Josiah Quincy, Jr., sailed to Great Britain in September 1774, hoping to make connections with London Whigs and convince them to help overturn the Coercive Acts. Quincy didn’t succeed, and he died on 26 Apr 1775 near the end of his return voyage.
Quincy left behind one child, his namesake son born in 1772. That Josiah Quincy attended Harvard College from 1786 to 1790. According to his descendants, “almost the sole ornament” in his dorm room was a print that his father had probably bought in London on that trip.
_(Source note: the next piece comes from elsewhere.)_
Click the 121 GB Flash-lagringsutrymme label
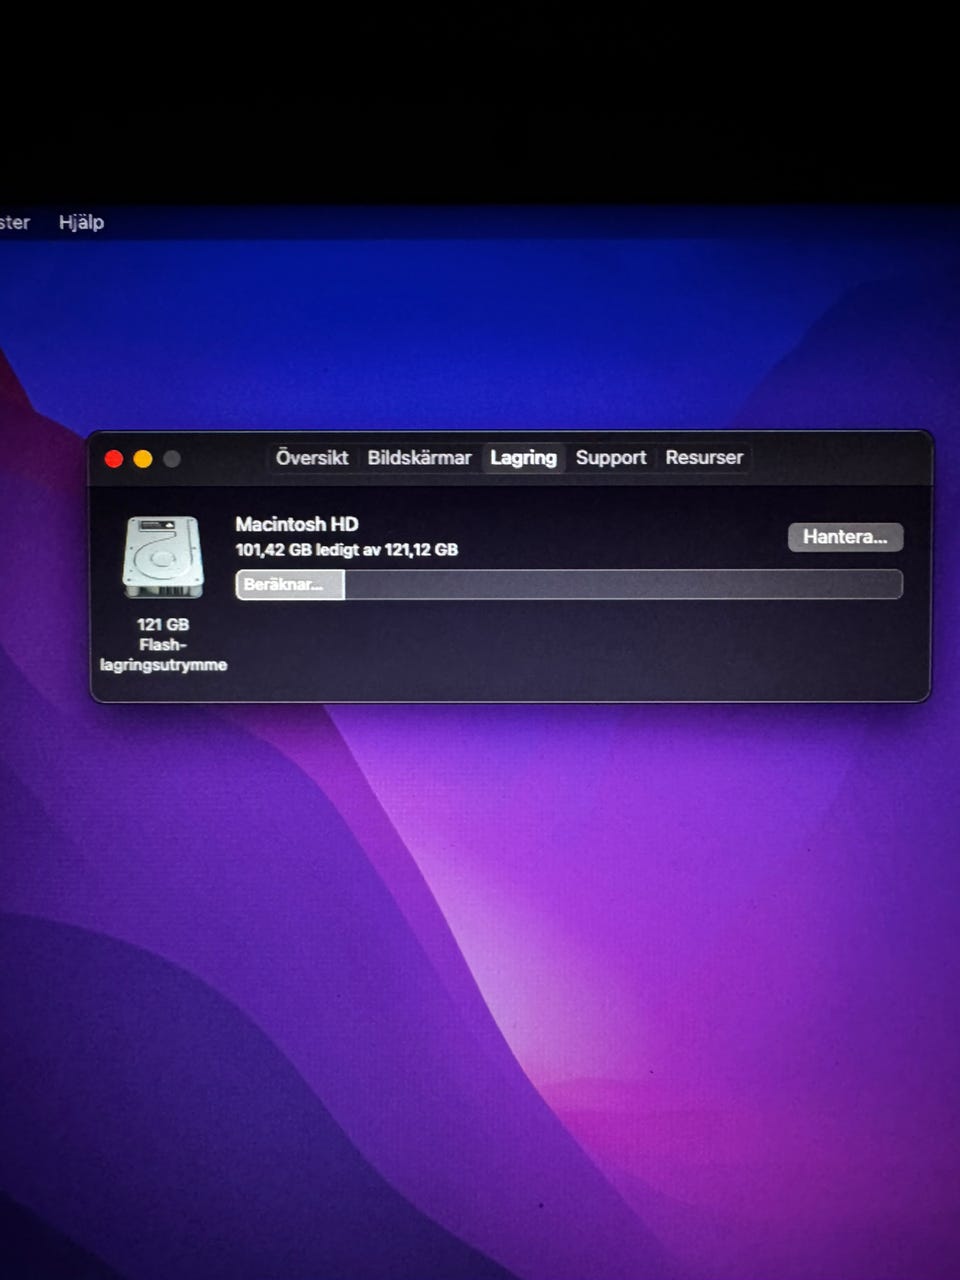Viewport: 960px width, 1280px height. [x=163, y=645]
The mezzotint was titled “A Political Lesson,” created by John Dixon and published by John Bowles on 7 Sept 1774. It shows a gentleman being thrown from a horse on the road from Boston to Salem, his hard head cracking the milestone.
Eliza Susan Quincy understood the rider to be Lord North, whose government had decreed in early 1774 that the Massachusetts General Court should be convened in Salem instead of Boston. The British Museum’s curator thought the man might be Gen. Thomas Gage, who was tasked with carrying out that policy; the man isn’t wearing a general’s uniform, though. I don’t think the face looks like either man, but quite possibly a politically aware viewer in 1774 London would have recognized immediately who he was supposed to be.
Josiah Quincy’s copy of the print is at the Massachusetts Historical Society. The image above comes from the Library of Congress.